Fear of feminism

March 9, 1994
Issue 

The Morning After: Sex, Fear, Feminism
By Kate Roiphe
Hamish Hamilton, 1993. 180 pp. $18.95 (pb)
Reviewed by Zanny Begg

From the ivory towers of Princeton, Kate Roiphe has let loose a tirade against the women's movement. Her book The Morning After: Sex, Fear, Feminism is a bristling attack on what Roiphe describes as "victim feminism" of the '90s. Drawing on the small, privileged sample of Princeton students, Roiphe attempts to explain her "anger" and "frustration" with feminism on campus.

The Morning After looks at the links between sex and fear which Roiphe feels are being promoted by the women's movement. Exploring this central theme, Roiphe leads the reader to very contradictory conclusions. Her strong libertarian tendencies and healthy suspicion of moralism make her a sharp critic of the more conservative "anti-sex" elements within the feminist movement. On the other hand, her sheltered background and superficial approach make her gloss over real dangers that exist for the majority of women.

Roiphe begins by bemoaning the increasing association between sex and danger "In the era of No means No", she writes, "we don't have many words for embracing experience. Now instead of liberation and libido the emphasis is on trauma and disease."

The main target of The Morning After is the campaign against sexual harassment and rape on campus. Roiphe argues that the campaign against rape has become a campaign against sex. Like Naomi Woolf, she criticises the women's movement for focusing on rape and women's vulnerability. She labels the anti-rape movement "victim feminism" and a "dead end gesture".

It is on this point that Roiphe is most coherent. She levels pertinent criticisms against a tendency in some sections of the women's movement to portray women as asexual in the campaign against rape. According to Roiphe, the emphasis on sex as dangerous has put feminists in the same camp as 19th century moralists. Roiphe very cleverly makes this point by comparing an 1857 manners guide, The Young Ladies' Friend, with a modern date-rape pamphlet. The message in both is that women are innocent, pure and asexual and men are dangerous and only after sex.

Roiphe takes this criticism too far, however, when she derides the annual take back the night marches as a celebration of women's victim status. She describes participants in the march, supported and encouraged by the crowd, getting up one after another and telling stories of how they were raped and abused. According to Roiphe, this has become "march as therapy".

Roiphe does not acknowledge that the take back the night marches have been mobilising increasing numbers of students in the struggle against rape and violence against women. Despite the limitations, this has to be a positive thing for feminist activists.

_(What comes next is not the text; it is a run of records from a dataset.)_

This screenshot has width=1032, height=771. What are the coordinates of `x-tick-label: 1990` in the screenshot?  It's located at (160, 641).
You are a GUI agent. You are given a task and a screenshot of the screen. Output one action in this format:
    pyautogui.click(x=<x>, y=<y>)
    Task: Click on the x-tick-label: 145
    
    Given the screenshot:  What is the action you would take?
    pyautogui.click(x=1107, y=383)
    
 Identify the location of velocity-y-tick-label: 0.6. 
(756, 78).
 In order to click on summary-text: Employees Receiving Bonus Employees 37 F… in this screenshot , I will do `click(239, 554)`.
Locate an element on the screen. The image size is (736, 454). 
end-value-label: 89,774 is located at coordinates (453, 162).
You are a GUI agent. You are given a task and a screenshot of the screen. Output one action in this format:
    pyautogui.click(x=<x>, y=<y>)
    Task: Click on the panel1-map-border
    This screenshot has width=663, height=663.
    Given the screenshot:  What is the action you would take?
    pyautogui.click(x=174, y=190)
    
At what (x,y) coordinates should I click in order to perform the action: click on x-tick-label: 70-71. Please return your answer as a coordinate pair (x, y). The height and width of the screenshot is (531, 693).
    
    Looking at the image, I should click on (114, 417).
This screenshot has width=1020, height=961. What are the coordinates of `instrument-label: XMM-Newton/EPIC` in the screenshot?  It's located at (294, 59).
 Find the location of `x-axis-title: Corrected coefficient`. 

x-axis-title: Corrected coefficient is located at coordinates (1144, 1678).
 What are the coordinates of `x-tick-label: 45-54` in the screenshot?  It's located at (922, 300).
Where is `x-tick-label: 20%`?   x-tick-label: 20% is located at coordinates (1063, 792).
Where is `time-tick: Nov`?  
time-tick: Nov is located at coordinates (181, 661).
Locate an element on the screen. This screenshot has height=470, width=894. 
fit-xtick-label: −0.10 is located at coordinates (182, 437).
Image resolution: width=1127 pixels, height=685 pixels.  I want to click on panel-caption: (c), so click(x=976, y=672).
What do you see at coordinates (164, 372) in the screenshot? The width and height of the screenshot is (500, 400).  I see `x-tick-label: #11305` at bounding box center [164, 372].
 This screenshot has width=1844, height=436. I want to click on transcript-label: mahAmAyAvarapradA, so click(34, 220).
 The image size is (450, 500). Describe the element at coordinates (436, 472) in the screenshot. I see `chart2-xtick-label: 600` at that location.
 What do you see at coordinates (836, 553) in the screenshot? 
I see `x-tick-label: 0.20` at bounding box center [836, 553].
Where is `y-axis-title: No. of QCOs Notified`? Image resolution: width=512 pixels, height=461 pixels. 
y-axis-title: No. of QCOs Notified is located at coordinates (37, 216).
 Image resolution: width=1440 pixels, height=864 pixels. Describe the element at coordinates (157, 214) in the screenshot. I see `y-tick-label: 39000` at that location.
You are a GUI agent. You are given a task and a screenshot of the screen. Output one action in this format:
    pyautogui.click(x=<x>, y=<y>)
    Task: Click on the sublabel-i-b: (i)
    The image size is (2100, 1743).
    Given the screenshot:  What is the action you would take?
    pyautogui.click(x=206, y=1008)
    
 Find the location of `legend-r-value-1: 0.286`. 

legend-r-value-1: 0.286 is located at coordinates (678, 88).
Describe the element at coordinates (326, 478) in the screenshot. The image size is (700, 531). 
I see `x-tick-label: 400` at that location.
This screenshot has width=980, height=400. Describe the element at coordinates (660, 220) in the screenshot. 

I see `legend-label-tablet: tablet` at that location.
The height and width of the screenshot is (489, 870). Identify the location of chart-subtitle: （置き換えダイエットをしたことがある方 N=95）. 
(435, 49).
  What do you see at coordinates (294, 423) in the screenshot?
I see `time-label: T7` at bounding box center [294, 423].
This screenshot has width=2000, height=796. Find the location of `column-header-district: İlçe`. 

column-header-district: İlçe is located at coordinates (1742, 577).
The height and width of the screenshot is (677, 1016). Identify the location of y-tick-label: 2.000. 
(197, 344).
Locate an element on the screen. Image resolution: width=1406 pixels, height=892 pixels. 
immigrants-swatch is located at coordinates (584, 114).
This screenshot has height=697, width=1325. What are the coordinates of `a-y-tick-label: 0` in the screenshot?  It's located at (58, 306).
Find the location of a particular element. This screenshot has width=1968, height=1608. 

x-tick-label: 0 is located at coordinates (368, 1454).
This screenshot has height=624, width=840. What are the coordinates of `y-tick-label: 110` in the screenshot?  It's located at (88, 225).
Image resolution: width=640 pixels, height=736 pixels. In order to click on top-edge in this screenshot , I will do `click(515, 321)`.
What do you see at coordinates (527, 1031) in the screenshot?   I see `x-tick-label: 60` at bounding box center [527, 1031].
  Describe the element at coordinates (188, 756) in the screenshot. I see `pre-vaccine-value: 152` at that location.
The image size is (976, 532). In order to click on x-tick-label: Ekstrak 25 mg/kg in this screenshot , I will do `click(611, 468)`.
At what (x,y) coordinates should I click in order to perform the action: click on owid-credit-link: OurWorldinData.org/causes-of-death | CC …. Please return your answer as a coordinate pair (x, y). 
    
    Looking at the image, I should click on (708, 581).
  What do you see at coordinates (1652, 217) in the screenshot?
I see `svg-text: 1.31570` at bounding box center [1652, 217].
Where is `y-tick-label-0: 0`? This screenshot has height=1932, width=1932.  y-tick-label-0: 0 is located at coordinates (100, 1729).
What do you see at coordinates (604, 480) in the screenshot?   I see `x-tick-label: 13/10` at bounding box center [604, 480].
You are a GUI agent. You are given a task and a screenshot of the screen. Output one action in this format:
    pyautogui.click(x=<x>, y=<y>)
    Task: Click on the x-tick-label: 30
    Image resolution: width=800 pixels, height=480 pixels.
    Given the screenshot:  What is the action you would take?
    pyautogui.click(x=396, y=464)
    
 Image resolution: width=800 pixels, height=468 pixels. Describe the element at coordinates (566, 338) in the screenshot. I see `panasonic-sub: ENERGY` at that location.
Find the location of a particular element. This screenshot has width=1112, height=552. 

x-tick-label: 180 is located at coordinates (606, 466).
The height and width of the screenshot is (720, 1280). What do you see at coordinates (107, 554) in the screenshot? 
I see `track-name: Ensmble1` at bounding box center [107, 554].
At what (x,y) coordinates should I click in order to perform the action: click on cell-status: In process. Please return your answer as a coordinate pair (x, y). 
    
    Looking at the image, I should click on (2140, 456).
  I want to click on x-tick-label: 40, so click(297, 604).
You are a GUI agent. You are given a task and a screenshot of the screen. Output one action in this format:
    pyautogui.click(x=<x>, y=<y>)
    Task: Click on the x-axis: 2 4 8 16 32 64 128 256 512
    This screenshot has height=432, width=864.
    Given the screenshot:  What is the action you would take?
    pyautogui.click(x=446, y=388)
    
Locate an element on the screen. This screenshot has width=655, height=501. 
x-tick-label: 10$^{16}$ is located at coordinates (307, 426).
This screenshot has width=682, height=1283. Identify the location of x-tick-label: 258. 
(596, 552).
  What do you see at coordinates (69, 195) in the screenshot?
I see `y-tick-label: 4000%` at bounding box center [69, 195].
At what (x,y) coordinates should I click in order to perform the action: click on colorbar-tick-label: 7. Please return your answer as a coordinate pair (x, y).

As Roiphe also clearly points out, she remains an observer and not a participant: "I remember when I was at college, looking out my window at the sea of faces". The influence and direction of political movements are determined by their participants. Roiphe's criticisms mean very little if she is not prepared to throw herself into the movement and argue for them.

In an attempt to trivialise the reality of rape for women, Roiphe documents two cases in which women invented stories of rape at a take back the night march. From these two isolated cases, she extrapolates that the movement has made victimhood powerful to the point where women want to identify as abused, to feel included and special.

Roiphe goes on to claim that rape is actually far more rare than the statistics indicate. The main evidence to support this claim is that none of her friends have been raped, and if rape was a real problem, she would have heard about it!

Roiphe's concern that the campaign against rape can deny women's sexuality is lost behind her own lack of understanding of how serious a problem sexual violence is.

According to Roiphe, men are not structurally more powerful then women. Roiphe sees it as "insulting" to suggest that men have innately more power then women in this society. Because she fails to grasp this central point, rape becomes an act of violence between unfortunate isolated individuals. It has nothing to do with sexism. It has nothing to do with inequality. It has nothing to do with the oppression of women.

Flowing on from this, Roiphe seems to suggest that there is then no need to build a movement that challenges sexism because women individually should shrug off their victim status and forget about feeling frightened. This is a key weakness in The Morning After.

Roiphe concludes by saying that she turned against the women's movement because "sometimes it's your friends that you have to fight". Her lack of understanding of the causes of women's oppression and the cruel reality for women beyond the cosy walls of Princeton make her the sort of "friend" the women's movement really doesn't need.